* **The problem**
In the entries, find all lines that hold the word "left" and copy them.

********

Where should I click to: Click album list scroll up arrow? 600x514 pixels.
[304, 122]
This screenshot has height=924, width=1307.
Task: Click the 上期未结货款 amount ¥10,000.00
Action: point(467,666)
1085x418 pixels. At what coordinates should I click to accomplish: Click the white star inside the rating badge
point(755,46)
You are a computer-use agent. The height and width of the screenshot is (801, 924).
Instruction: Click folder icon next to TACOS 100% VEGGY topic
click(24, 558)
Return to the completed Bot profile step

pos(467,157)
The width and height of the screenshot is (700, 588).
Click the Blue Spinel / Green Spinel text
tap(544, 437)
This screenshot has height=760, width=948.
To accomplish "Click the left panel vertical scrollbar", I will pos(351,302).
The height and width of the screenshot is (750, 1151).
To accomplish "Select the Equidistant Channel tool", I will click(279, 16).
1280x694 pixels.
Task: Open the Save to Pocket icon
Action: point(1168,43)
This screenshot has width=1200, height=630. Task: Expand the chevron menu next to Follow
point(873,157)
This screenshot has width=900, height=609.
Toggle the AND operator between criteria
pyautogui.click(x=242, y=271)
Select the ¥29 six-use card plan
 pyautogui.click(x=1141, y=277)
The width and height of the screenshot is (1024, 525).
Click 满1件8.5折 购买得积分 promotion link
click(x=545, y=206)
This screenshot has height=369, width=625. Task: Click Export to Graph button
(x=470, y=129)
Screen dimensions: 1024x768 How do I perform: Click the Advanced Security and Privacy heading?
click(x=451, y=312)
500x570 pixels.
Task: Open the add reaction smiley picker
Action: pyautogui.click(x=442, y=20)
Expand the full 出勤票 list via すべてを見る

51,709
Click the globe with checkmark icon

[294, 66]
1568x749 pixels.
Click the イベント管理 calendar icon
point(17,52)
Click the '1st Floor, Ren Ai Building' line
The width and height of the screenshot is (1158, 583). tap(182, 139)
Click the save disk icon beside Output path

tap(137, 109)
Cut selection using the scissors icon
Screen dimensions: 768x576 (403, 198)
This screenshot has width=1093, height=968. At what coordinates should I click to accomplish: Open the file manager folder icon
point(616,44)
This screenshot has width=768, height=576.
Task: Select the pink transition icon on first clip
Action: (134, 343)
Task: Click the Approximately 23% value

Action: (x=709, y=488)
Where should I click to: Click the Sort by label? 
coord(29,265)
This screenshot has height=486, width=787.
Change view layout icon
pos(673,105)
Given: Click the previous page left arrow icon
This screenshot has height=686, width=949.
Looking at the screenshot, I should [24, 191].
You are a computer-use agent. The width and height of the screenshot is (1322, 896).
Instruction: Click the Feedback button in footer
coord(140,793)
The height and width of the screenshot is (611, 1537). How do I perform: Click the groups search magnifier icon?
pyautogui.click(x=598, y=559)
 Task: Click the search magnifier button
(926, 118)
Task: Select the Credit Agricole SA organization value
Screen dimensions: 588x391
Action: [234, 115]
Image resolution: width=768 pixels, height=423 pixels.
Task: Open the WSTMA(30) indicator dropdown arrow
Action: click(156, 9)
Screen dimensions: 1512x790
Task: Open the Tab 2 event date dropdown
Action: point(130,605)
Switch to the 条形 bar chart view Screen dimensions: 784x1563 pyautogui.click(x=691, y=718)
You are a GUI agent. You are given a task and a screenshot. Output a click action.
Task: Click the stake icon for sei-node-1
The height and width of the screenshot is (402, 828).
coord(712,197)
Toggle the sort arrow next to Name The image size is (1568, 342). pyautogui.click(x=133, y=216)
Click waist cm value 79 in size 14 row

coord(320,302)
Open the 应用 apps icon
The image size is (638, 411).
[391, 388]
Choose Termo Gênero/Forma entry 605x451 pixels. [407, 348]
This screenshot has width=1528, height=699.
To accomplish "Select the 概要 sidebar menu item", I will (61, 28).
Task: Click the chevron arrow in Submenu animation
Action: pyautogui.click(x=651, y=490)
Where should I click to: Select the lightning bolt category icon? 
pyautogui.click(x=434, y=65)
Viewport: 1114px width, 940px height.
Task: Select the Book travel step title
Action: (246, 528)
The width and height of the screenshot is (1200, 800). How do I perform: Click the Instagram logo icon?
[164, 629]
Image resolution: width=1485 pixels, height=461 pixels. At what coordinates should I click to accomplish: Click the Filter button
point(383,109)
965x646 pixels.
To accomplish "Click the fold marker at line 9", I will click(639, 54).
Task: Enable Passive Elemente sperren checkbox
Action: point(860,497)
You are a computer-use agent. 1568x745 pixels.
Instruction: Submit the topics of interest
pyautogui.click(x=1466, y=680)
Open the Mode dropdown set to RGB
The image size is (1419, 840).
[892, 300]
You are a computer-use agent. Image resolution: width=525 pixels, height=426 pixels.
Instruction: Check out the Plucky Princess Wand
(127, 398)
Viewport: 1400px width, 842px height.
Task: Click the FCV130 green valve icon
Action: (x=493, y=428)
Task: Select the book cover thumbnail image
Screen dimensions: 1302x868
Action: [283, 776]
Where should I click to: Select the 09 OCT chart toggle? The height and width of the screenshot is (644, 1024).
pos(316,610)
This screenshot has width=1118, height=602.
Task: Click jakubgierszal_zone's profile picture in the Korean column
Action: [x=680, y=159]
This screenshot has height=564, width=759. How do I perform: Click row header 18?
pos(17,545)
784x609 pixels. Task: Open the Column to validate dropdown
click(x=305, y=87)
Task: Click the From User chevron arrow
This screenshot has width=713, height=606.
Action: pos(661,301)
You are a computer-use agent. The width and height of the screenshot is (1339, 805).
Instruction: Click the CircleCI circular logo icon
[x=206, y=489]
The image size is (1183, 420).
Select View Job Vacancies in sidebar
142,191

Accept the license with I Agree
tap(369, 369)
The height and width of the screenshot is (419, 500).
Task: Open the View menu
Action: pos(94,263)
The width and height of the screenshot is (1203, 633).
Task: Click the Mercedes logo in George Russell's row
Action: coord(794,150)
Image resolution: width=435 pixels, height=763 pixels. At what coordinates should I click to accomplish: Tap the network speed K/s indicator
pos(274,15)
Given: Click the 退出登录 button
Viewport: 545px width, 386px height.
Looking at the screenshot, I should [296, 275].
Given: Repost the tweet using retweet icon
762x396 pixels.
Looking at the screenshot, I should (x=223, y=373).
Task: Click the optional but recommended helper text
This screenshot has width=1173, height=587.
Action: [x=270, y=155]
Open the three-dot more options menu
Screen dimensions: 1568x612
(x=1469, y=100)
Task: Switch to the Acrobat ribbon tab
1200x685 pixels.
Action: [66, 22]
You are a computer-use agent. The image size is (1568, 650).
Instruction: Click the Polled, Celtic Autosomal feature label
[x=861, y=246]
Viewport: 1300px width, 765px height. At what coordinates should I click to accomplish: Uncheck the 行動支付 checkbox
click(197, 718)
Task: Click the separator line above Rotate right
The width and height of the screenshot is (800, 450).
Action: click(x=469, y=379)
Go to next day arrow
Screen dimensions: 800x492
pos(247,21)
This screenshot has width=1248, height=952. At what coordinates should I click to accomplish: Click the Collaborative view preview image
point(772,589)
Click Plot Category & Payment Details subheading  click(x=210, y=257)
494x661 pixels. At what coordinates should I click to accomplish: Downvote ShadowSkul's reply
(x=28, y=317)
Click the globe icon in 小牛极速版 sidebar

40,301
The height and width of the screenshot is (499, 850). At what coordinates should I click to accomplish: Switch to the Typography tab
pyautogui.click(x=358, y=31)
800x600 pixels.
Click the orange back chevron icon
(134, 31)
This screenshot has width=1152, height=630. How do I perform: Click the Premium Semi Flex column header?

********

* **Expected answer**
To accomplish "Click the left panel vertical scrollbar", I will pos(351,302).
Given: Click the previous page left arrow icon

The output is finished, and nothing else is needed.